**SET PROBLEM 1**
List every Baby Step named in the Baby Steps article, with its number and description.
**SET PROBLEM 2**
Write the next part of the Baby Steps article, picking up after its final sentence.

**EXCERPT**
════════════════

What BS Are You On?
What BS Are You On?
Hey guys, what BS are you on? Seriously, what BS are you on?
Hey… get your mind outta the gutter. We are talking about BS as in Dave Ramsey’s Baby Steps (BS).
Today, we are going to talk about those Baby Steps. Note that we are not affiliated with Dave, we are just big fans of his 😊.
Dave Ramsey has helped more than 4.5 millions people get out of debt and live life like no one else. You might not agree with all the baby steps, but you can customize them to your own liking.
We discovered Dave Ramsey a couple of years ago, and when we read those baby steps, they kind of validated we were on the right path.
A little background on Dave Ramsey:
Dave Ramsey started his rental real estate business at around 26 years old. He grew the business pretty fast to a $4M successful business until the banks called $2M and when he couldn’t find the money to pay back, he had to declare bankruptcy.
From then on, he vouched not to incur any more debt. Using this experience, he came up with a 7-step program, and he has helped more than 4.5 millions people ever since get out of debt, and create wealth with a debt-free, peace of mind.
Here are the 7 Baby Steps:
- Baby Step 0: Commit to no more debt
- Baby Step 1: $1,000 cash in a beginner emergency fund
- Baby Step 2: Use the debt snowball to pay off all your debt but the house
- Baby Step 3: A fully funded emergency fund of 3 to 6 months of expenses
- Baby Step 4: Invest 15% of your household income into retirement
- Baby Step 5: Start saving for college
- Baby Step 6: Pay off your home early
- Baby Step 7: Build wealth and give generously
Baby Step 0: Commit to no more debt
BS0 is a step where you commit to no more debt. As Dave likes to say, you have to commit to stop buying things you don’t need with money you don’t have in order to impress people you don’t like.

════════════════

**COLLECTED DATA**
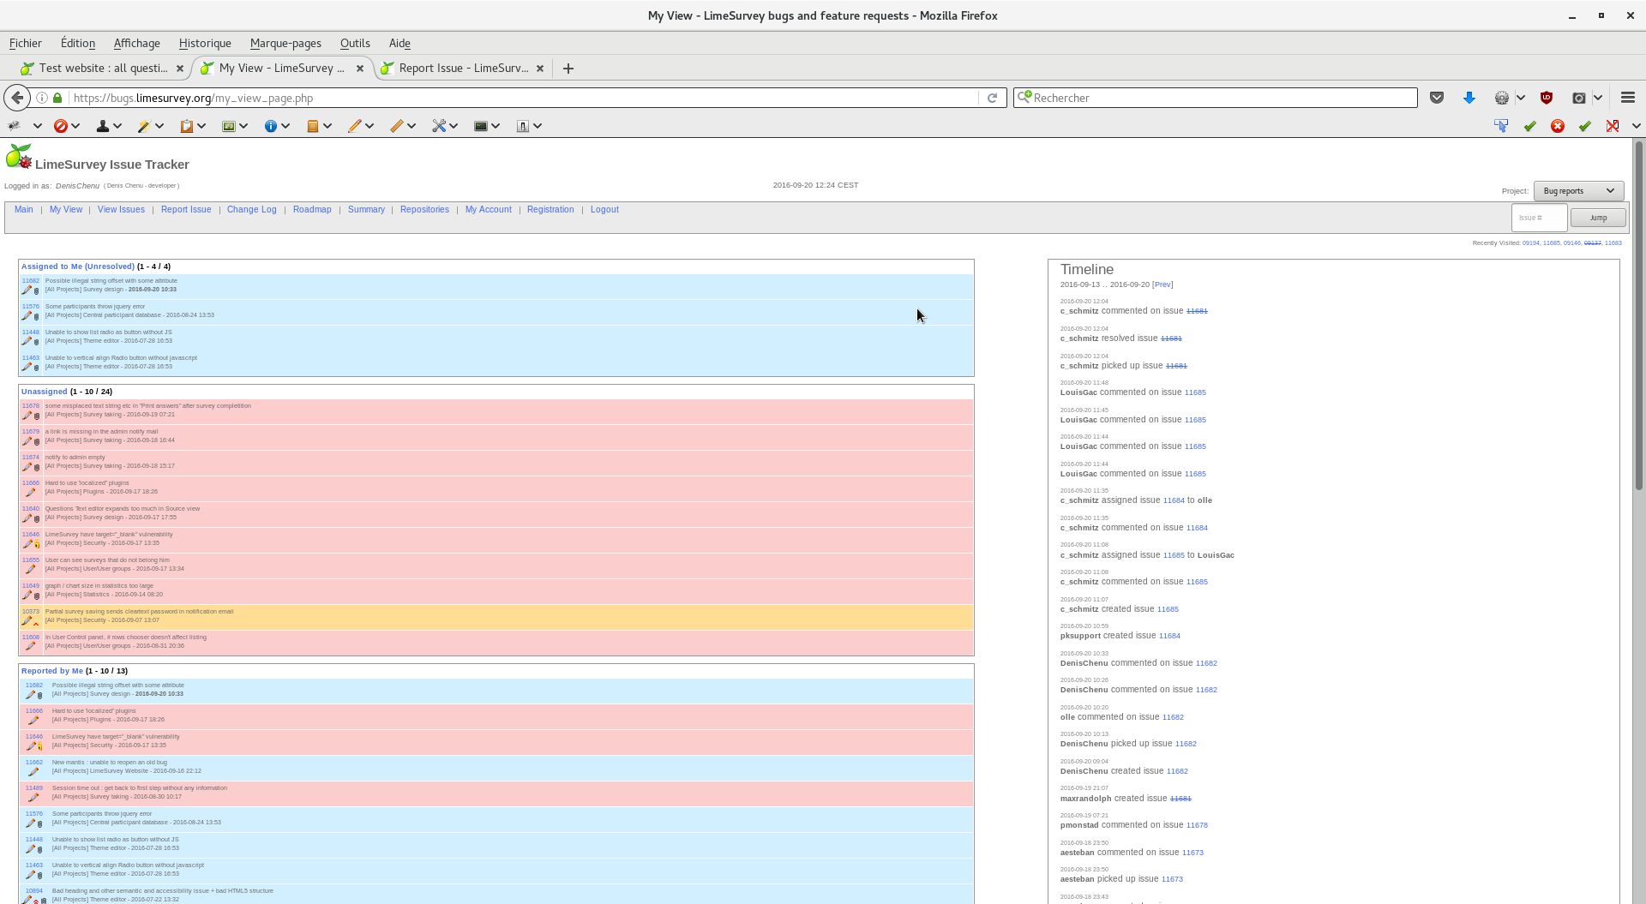This screenshot has width=1646, height=904.
Task: Click the blue Downloads arrow icon
Action: click(1469, 98)

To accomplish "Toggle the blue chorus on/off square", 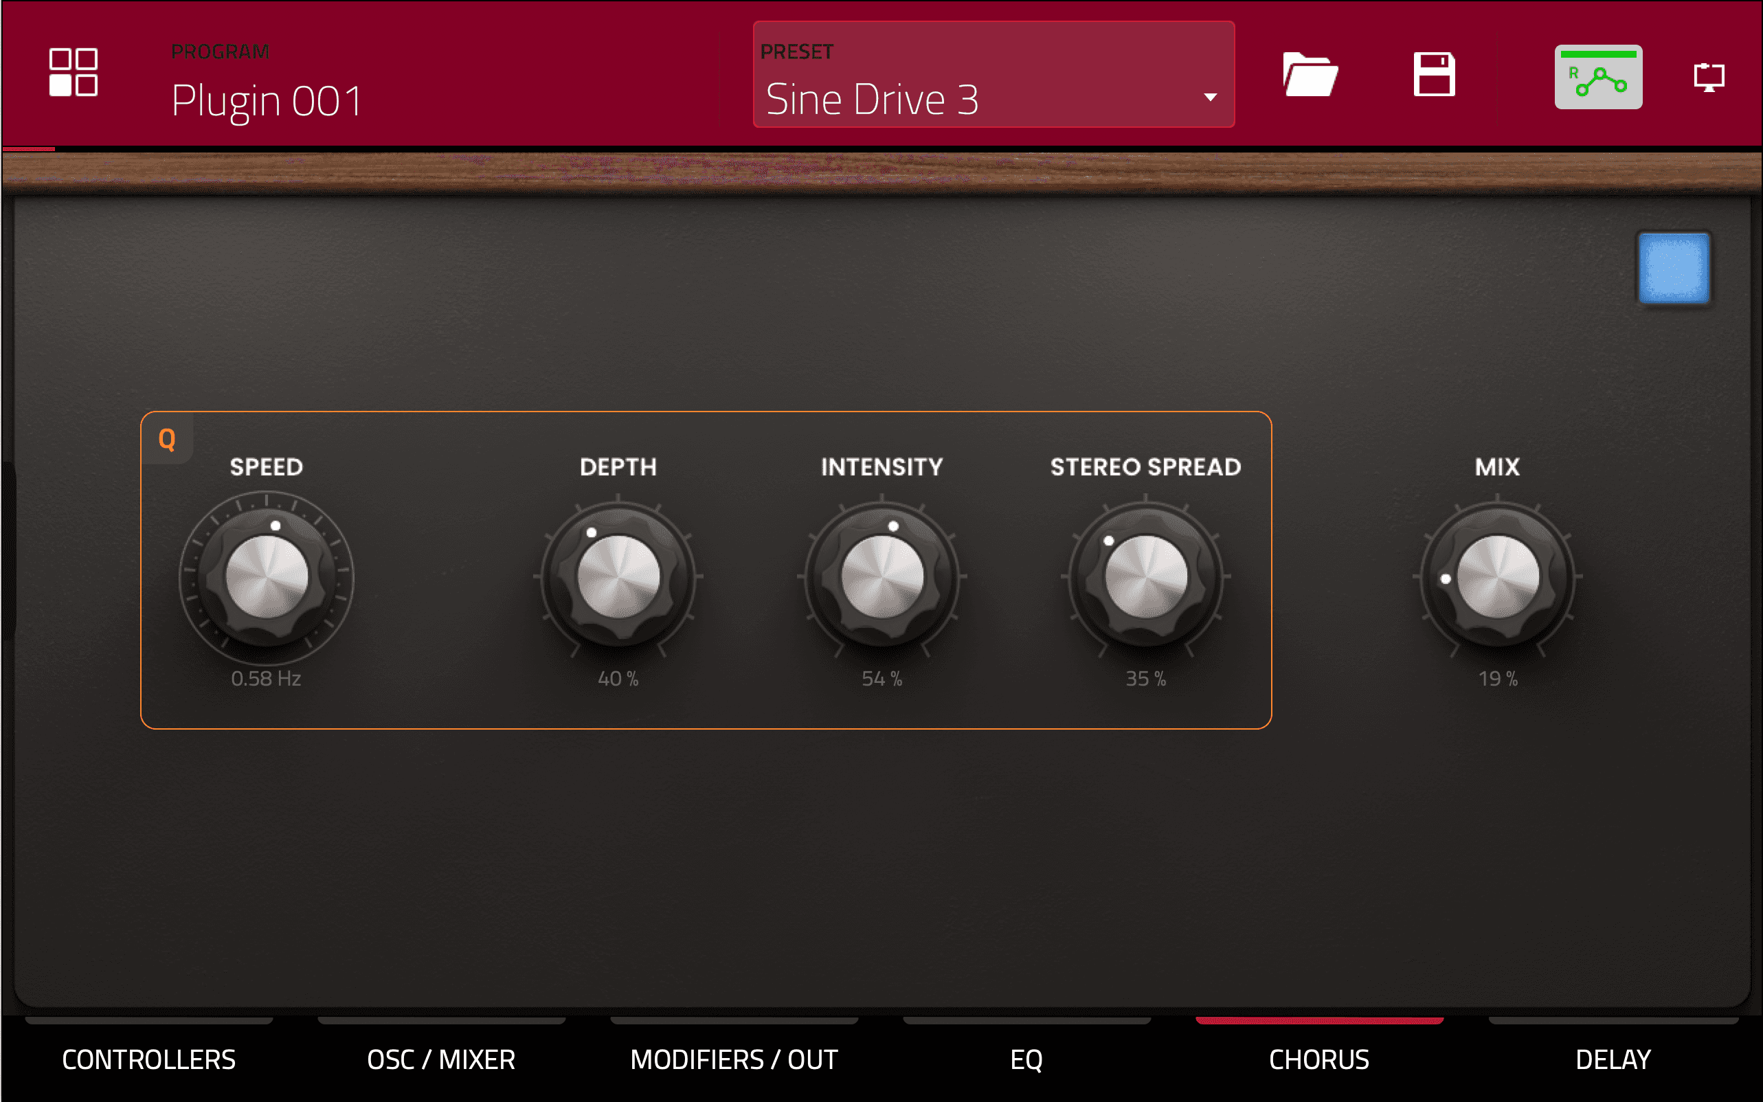I will tap(1673, 267).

════════════════

**TASK RESPONSE 1**
- Baby Step 0: Commit to no more debt
- Baby Step 1: $1,000 cash in a beginner emergency fund
- Baby Step 2: Use the debt snowball to pay off all your debt but the house
- Baby Step 3: A fully funded emergency fund of 3 to 6 months of expenses
- Baby Step 4: Invest 15% of your household income into retirement
- Baby Step 5: Start saving for college
- Baby Step 6: Pay off your home early
- Baby Step 7: Build wealth and give generously

**TASK RESPONSE 2**
You get current with all your bills, or call the companies and make payment arrangements and respect those payment arrangements.
You commit to no more using your credit cards recklessly. You can even cancel most of them and only keep 1 or 2.
Unless you can’t really control your credit card spending, we don’t believe it’s a good idea to cancel all your credit cards, because you still need them to build a good credit.
You commit to buying cars cash going forward, no more car loans.
You commit to living below your means going forward. You can do this by cutting down your expenses, finding ways to increase your income or both.
Baby Step 1: $1,000 cash in a beginner emergency fund
BS1 is a step where you save $1,000 in a beginner emergency fund. Yes, you read that right. Only a $1000 in an emergency fund!
This is supposed to make you uncomfortable and motivated to go through BS2 as fast as you can so you can eventually start working on BS3 where you will get to finally fully set up an emergency fund of 3-6 months of expenses.
Baby Step 2: Use the debt snowball to pay off all your debt but the house
BS2 is a step where you start paying off all your debt except for the mortgage. You pay off your credit cards, your car loans, student debt, loans from family members, …
During this stage, Dave recommends being gazelle intense. Have you ever seen a gazelle (you) run away from a cheetah (debt) like its life depends on it? You have to do the same. You have to run away from debt like your life depends on it.
Dave also recommends starting with the small balances and working your way towards the bigger balances in order to stay motivated.
Other people recommend starting with the debt with the highest interest rates and working your way towards the ones with the lowest interest rates.
We say just do whatever keeps you motivated and on track. You can even do a combination of the two. That’s what I did when I was paying off my $40,000 student before graduating.
I paid off the small balances that were below $2,000, and for the rest I paid off the ones with highest interest rates first. This method kept me motivated, and I was able to pay off the $40,000 2 months before graduating.
Once you have paid off all the debt, you can go to the Dave Ramsey show and do your debt free scream, if that’s your thing!
BS3: A fully funded emergency fund of 3 to 6 months of expenses
Now that you are done with BS2, you can move on to BS3 and finally build up a 3-6 month emergency fund.
Note that it’s 3-6 months of expenses, and not income. Go through the last 6 months of expenses, and come up with the average monthly expenses.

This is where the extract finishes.